### WHAT THE TASK REQUIRES
Can you rewrite the lines from the first one through the line containing "at that location.", changing "Sink or be Sunk" to "Float or Sink" and keeping everything else as it is? Leave the pictures out.
[[ GIVEN ENTRIES open ]]
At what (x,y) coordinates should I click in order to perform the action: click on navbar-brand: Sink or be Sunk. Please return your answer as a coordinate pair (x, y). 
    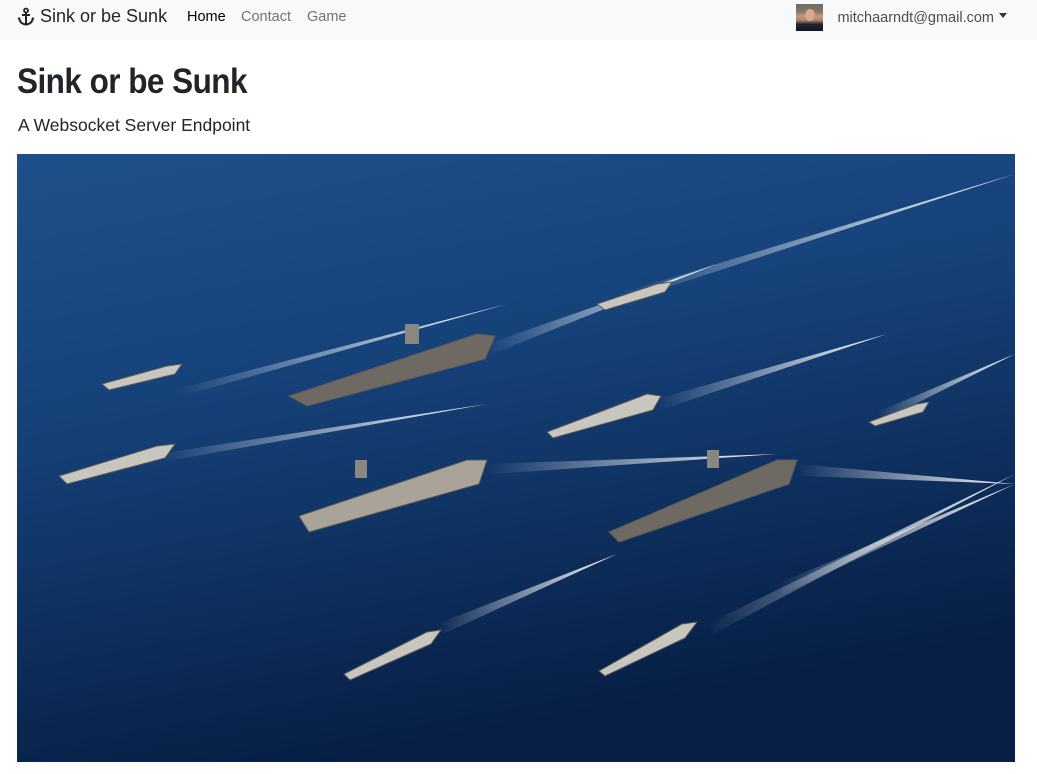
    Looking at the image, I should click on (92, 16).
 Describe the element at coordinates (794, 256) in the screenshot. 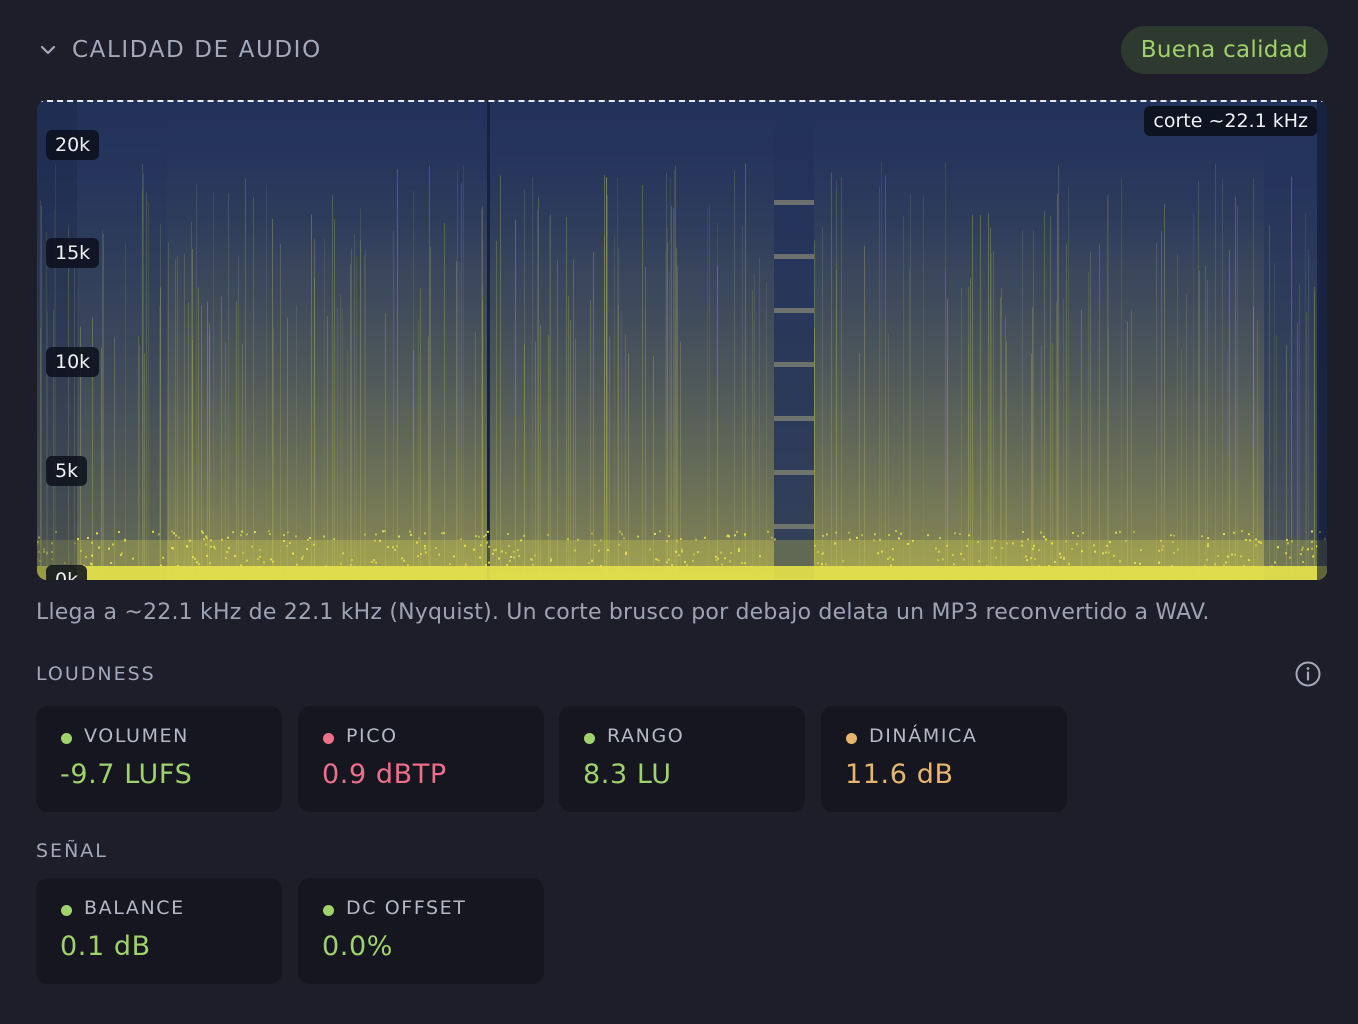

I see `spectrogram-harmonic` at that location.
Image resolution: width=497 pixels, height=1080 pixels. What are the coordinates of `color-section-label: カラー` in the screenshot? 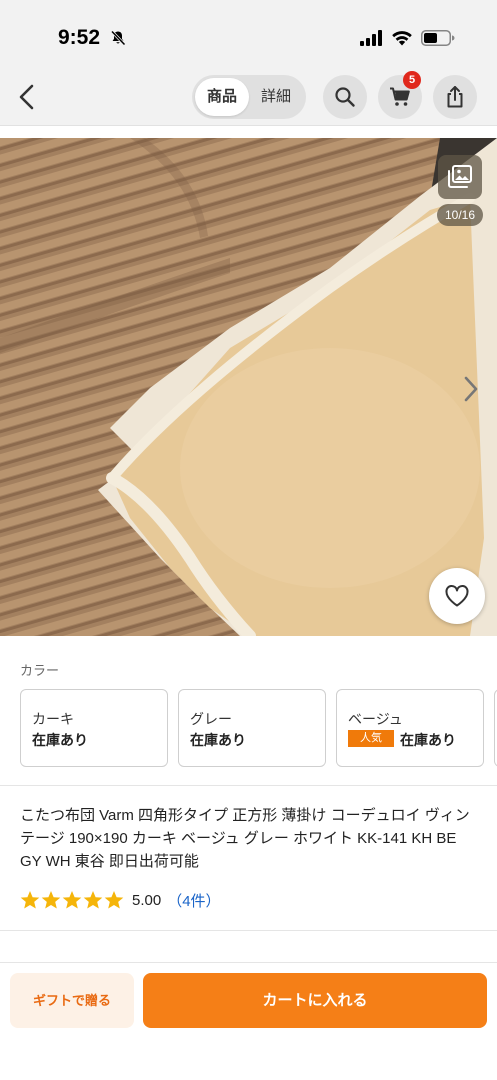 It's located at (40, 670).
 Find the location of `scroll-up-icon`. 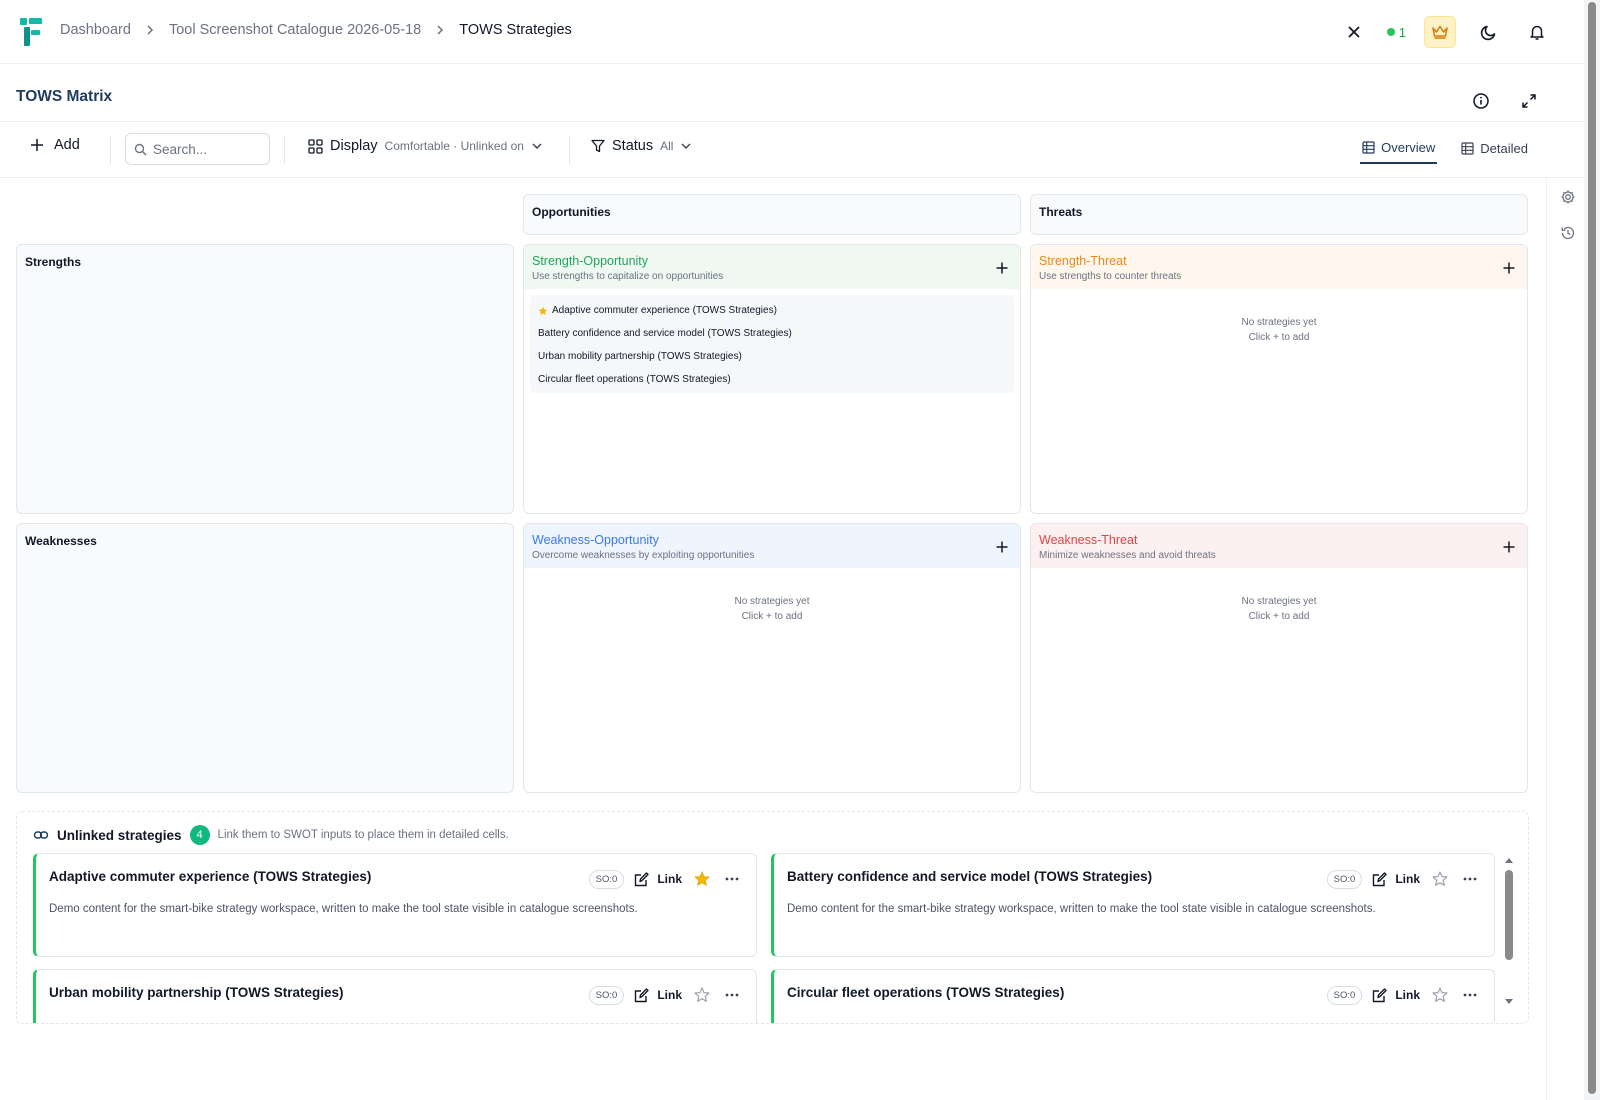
[[ GIVEN ENTRIES closed ]]
### TASK SOLUTION
At what (x,y) coordinates should I click in order to perform the action: click on navbar-brand: Float or Sink. Please return your answer as a coordinate pair (x, y). 
    Looking at the image, I should click on (92, 16).
 Describe the element at coordinates (794, 256) in the screenshot. 

I see `spectrogram-harmonic` at that location.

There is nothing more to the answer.